We found that parental education level was a risk factor for dental caries in both visually impaired and hearing impaired students. Other studies have shown similar results: teacher- and parent-supervised toothbrushing with fluoride toothpaste can be safely targeted to hearing impaired children and can enable a significant reduction in plaque and gingival scores [32]. For visually impaired students and hearing impaired students, family education is the primary way for students to understand external knowledge. In contrast, they have relatively little access to obtain oral health knowledge through public channels. Therefore, relevant departments should strengthen oral health education for these groups.

According to statistics from the Ministry of Education, there were 2,244 special education schools nationwide in 2020, with an increase of 538 from 1,706 schools in 2010 [33, 34], indicating that an increasing number of students with special needs are receiving education through special education schools. Economic factors, traffic factors, and inconveniences in medical treatment are the main reasons why they do not seek timely medical attention. At present, attention from society and corresponding public health guarantees are lacking for this population [35]. Therefore, the government should provide oral health care for special populations based on the above points.

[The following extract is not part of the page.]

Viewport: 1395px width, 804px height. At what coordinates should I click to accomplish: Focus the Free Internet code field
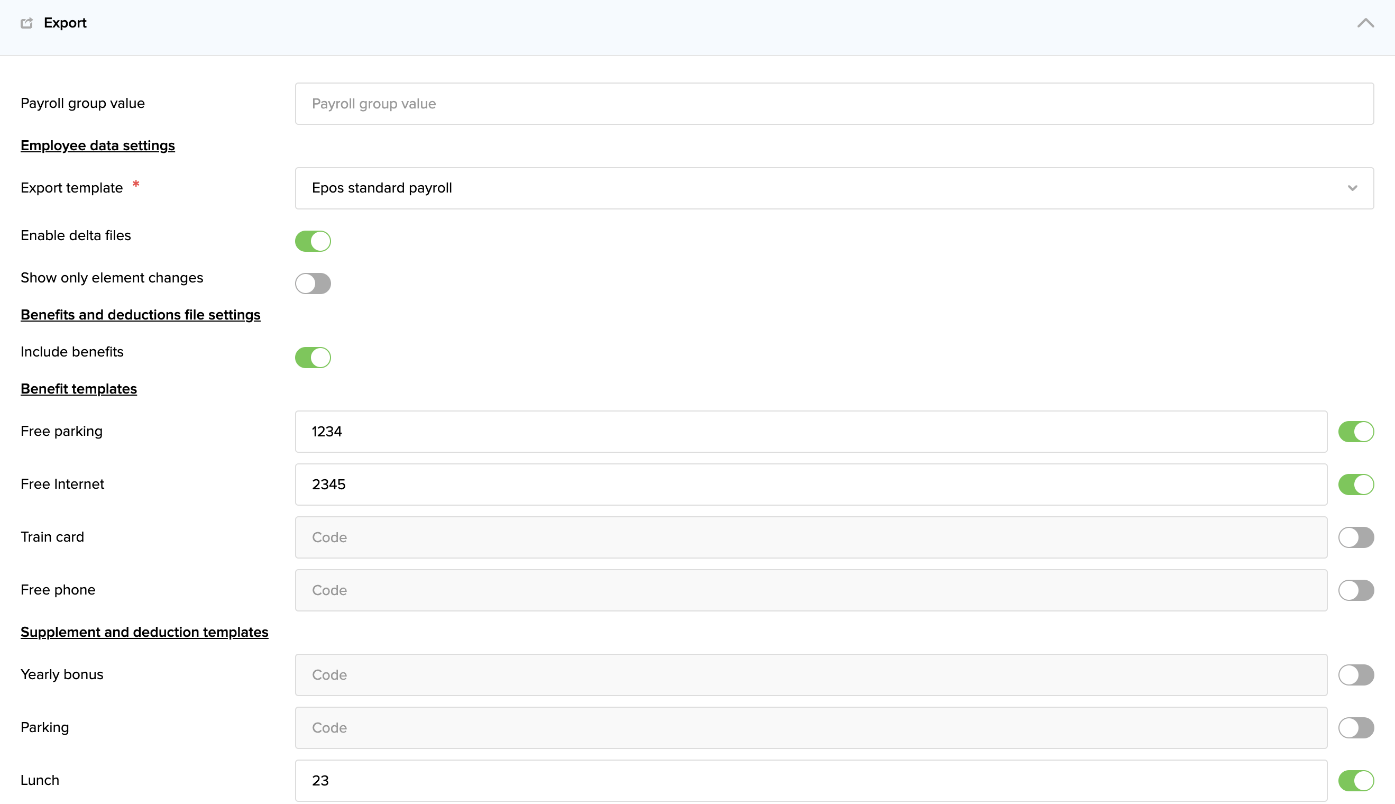(x=810, y=485)
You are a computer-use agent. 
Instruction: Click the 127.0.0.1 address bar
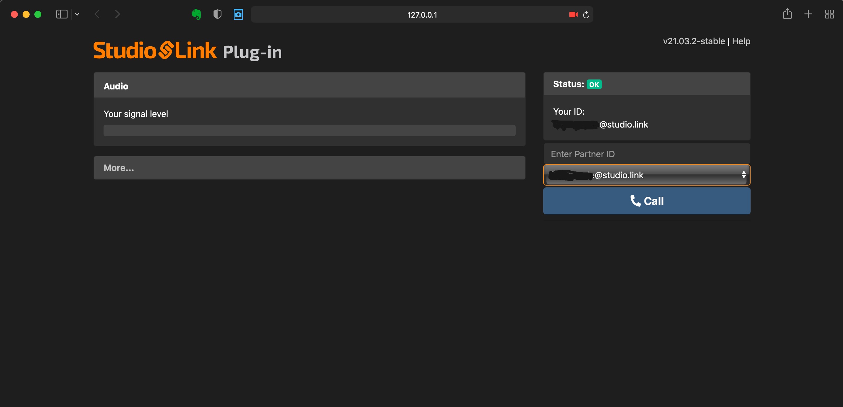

This study focused on the oral health status of visually or hearing impaired students in northeast China. Compared to the oral health status of healthy students, fewer studies have been conducted on visually or hearing impaired students, which has important implications for policy-making. Moreover, the questionnaire included teachers’ awareness of oral health knowledge and attitudes. Most of the students in this study lived in school, therefore, teachers’ awareness of responses to questions on oral health knowledge and attitudes had a great impact on oral health status. However, this study also has limitations. A cohort study was not conducted in this study because of time and economic costs. Further cohort studies should be conducted in these populations for long-term follow-up and investigation. The incidence of traumatic dental injuries and malocclusion was not included. Due to the strict admission system of special education schools, although there is no complete random sampling, this study adopted census of two independent special education schools. The samples included students from both urban and rural areas, and the ratio of males to females was similar, which basically reflects the characteristics of the population of disabled students. Follow-up work will be promoted as much as possible, such as the expansion of the sample size in the future. Likewise, we should add caries activity detection as an indicator of caries risk in follow-up investigations to help examiners understand students’ oral conditions more intuitively.

Conclusions

The oral health situation of visually impaired and hearing impaired students remains severe. It is still necessary to expand the coverage of public oral health services for this special population and strengthen comprehensive interventions for oral diseases of students with special needs to promote the oral and general health of this population.